Problem details: Everything from the line containing "Privacy Policy (100, 2513)" through the last line of the data below should be given again exactly, both end lines included and nothing more.

Records to use:

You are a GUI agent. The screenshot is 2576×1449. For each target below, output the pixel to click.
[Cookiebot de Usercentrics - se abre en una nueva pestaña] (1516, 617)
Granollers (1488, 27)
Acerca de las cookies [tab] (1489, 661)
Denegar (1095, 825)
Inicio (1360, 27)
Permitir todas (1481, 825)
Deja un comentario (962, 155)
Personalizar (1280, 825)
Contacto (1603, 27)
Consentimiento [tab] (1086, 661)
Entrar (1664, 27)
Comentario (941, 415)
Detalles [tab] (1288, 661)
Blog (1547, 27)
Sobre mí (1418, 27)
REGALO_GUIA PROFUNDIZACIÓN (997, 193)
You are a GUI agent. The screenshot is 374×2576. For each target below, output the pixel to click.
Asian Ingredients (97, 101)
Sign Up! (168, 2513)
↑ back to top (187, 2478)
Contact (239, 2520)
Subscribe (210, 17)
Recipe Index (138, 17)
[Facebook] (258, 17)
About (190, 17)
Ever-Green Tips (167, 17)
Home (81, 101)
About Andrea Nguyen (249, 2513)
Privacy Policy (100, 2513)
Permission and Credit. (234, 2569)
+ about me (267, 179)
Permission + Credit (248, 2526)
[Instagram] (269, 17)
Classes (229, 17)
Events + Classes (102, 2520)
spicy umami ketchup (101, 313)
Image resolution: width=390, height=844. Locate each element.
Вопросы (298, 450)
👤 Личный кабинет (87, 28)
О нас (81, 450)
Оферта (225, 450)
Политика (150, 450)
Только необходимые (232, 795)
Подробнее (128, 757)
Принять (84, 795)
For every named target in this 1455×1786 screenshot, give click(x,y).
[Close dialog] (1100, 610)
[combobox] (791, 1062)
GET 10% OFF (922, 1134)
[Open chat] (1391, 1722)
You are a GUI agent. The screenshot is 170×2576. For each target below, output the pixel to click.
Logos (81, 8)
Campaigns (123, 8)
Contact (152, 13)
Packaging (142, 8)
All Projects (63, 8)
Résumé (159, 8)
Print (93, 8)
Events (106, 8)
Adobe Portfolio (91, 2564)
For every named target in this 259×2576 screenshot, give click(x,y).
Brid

The answer:
Privacy Policy (100, 2513)
Permission and Credit. (234, 2569)
+ about me (267, 179)
Permission + Credit (248, 2526)
[Instagram] (269, 17)
Classes (229, 17)
Events + Classes (102, 2520)
spicy umami ketchup (101, 313)
Image resolution: width=390, height=844. Locate each element.
Вопросы (298, 450)
👤 Личный кабинет (87, 28)
О нас (81, 450)
Оферта (225, 450)
Политика (150, 450)
Только необходимые (232, 795)
Подробнее (128, 757)
Принять (84, 795)
For every named target in this 1455×1786 screenshot, give click(x,y).
[Close dialog] (1100, 610)
[combobox] (791, 1062)
GET 10% OFF (922, 1134)
[Open chat] (1391, 1722)
You are a GUI agent. The screenshot is 170×2576. For each target below, output the pixel to click.
Logos (81, 8)
Campaigns (123, 8)
Contact (152, 13)
Packaging (142, 8)
All Projects (63, 8)
Résumé (159, 8)
Print (93, 8)
Events (106, 8)
Adobe Portfolio (91, 2564)
For every named target in this 259×2576 screenshot, give click(x,y).
Brid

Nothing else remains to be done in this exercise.